To be done: Pull out each line in the entries below that contains the word "chevron".

-------- Extracted entries

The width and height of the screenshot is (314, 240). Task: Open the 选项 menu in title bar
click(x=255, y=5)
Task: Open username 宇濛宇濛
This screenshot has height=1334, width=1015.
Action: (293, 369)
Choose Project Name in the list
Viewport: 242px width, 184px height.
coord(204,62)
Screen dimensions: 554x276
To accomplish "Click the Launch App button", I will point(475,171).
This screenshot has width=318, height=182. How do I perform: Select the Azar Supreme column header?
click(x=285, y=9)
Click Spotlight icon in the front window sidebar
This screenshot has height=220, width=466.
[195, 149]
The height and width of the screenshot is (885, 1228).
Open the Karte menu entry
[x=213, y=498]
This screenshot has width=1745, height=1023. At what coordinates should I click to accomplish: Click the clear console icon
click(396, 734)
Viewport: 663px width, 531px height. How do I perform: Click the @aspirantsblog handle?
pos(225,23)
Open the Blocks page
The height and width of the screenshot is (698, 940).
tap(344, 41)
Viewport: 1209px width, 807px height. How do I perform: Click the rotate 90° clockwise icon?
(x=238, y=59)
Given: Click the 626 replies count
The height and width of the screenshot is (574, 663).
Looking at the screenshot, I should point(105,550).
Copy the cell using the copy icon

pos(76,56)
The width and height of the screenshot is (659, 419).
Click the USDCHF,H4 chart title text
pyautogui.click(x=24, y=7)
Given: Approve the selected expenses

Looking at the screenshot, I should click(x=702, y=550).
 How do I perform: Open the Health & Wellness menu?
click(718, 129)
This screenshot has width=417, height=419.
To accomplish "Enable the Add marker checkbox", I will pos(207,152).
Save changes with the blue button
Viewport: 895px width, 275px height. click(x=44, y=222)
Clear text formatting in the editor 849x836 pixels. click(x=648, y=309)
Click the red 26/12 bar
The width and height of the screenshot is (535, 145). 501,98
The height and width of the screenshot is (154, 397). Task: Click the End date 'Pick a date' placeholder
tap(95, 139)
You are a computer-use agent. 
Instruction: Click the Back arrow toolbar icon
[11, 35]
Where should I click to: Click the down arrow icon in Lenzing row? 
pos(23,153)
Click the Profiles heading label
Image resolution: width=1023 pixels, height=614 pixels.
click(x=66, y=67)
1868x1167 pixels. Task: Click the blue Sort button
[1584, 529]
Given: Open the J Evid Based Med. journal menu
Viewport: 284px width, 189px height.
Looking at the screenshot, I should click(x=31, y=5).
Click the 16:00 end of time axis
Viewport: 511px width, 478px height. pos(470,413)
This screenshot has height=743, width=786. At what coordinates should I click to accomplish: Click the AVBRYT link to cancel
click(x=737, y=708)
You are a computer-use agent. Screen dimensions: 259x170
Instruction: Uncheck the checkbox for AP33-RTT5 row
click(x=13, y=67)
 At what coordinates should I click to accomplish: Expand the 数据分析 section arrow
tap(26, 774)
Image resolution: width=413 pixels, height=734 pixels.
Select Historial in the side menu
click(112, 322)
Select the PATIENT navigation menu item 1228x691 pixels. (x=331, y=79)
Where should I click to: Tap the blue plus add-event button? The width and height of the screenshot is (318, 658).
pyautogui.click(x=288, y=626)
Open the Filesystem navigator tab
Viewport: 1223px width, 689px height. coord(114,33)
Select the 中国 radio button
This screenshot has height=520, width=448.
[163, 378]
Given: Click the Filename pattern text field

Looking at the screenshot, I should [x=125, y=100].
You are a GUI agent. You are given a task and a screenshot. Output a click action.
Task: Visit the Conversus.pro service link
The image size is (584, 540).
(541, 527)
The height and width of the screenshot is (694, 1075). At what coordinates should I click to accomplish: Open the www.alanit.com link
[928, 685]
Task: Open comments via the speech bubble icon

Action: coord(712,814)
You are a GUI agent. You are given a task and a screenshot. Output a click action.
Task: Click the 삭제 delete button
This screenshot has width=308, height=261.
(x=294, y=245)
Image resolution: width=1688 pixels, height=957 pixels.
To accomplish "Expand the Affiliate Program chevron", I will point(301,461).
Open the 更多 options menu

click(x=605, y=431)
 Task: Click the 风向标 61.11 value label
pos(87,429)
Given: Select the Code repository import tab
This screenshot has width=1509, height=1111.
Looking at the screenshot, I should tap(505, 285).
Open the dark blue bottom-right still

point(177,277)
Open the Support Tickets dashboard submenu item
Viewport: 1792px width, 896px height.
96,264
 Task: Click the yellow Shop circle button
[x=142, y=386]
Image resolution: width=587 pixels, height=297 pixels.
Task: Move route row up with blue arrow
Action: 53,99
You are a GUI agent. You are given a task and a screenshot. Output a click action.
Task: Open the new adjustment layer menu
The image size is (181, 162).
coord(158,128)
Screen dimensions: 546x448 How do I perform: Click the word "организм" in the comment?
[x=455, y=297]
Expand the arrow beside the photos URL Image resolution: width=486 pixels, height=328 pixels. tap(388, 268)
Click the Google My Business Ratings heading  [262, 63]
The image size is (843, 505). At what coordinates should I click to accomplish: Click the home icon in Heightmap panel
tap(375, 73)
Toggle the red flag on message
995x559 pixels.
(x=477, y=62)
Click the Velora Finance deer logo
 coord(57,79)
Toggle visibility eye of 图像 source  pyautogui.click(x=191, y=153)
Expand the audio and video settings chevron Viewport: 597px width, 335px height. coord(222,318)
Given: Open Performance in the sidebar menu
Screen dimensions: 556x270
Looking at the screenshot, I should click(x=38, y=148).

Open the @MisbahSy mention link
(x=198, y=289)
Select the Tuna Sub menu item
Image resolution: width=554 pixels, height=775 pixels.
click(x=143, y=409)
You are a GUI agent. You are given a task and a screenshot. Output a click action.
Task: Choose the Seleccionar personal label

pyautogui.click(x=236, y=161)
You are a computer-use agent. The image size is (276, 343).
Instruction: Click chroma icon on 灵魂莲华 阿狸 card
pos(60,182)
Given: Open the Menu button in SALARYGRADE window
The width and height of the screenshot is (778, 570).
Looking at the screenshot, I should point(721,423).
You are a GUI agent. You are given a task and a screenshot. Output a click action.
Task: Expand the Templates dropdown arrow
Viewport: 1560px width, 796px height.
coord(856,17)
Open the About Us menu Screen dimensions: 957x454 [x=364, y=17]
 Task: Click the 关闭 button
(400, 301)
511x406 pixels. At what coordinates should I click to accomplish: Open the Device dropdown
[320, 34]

----------------

Output:
To accomplish "Expand the Affiliate Program chevron", I will point(301,461).
Expand the audio and video settings chevron Viewport: 597px width, 335px height. coord(222,318)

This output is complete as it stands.